Vittorio Emanuele II amava le contadine, se le faceva portare con la precisa prescrizione che non dovessero essere lavate.
Del resto lui era figlio di un macellaio....

( Caso particolare!?)
Vittorio Emanuele era però un vero
assatanato, la cui fama di donnaiolo è giunta fino a noi.
(in buona compagnia di tanti uomini importanti dell'epoca, va aggiunto).

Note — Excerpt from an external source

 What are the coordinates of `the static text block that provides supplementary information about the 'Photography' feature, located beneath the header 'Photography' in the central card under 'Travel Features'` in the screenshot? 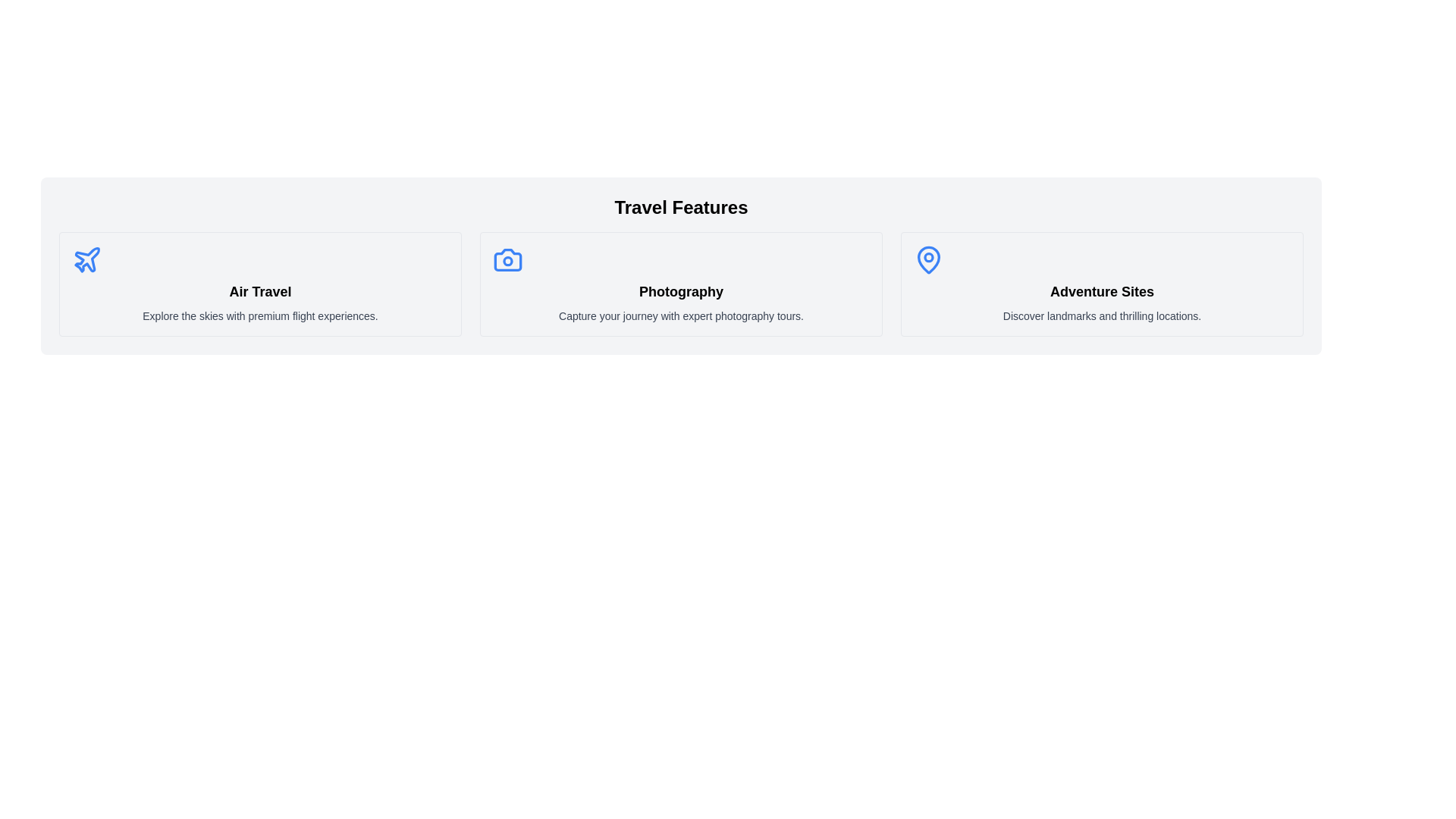 It's located at (680, 315).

Hai fatto bene comunque a ricordarlo. Posto questo stralcio di articolo di Paolo Granzotto per chi non ricordasse le sue gesta:
"Vittorio Emanuele fu uno dei più illustri copulatori contemporanei. Il suo budget segnava nella rubrica «donne» circa un milione e mezzo all'anno mentre nella rubrica cibo non più di 600 lire al mese. A volte di notte, svegliavasi di soprasalto, chiamava l'ajutante di servizio, gridando: «Una fumna, una fumna!» (una donna, una donna!) e l'ajutante dovea girare i bordelli della città finché ne avesse una trovata, fresca abbastanza per essere presentata a Sua Maestà. Ad ogni donna che aveva rapporti con lui dava un contrassegno, perché, volendo, si ripresentasse». «Nell'atto amoroso quel Giove terrestre ruggiva come un leone. Amava che le donne gli si presentassero nude con scarpettine e calzette; e fumando sigari Avana si divertiva a contemplarle, mentre gli ballavano intorno. Ma ad un tratto lo pigliava l'estro venereo, e le possedeva tutte». «Una sera scrisse al naturalista Filippi un biglietto così concepito: "Vi prego di mandarmi stasera nel mio boudoir un leone impagliato". E il Leone viaggiò quella sera a corte in una carrozza reale, destinato a chissà quali misteri». «Nelle sue gite di caccia a Valsavaranche era seguito da un harem di donne. Amava sopratutte la Rosina Vercellana e ai figli di lei diceva: "Umberto e Amedeo sono i figli della nazione; voi, i miei"». Uno de' sintomi della sua prossima fine, egli lo sentì pochi giorni prima di porsi a letto, quando disse in piemontese al suo medico Bruno: «Sa, dottore, non mi va più tanto; brutto segno».
E ancora "Possedeva un membro virile così grosso e lungo che squarciava le donne più larghe" (Carlo Dossi).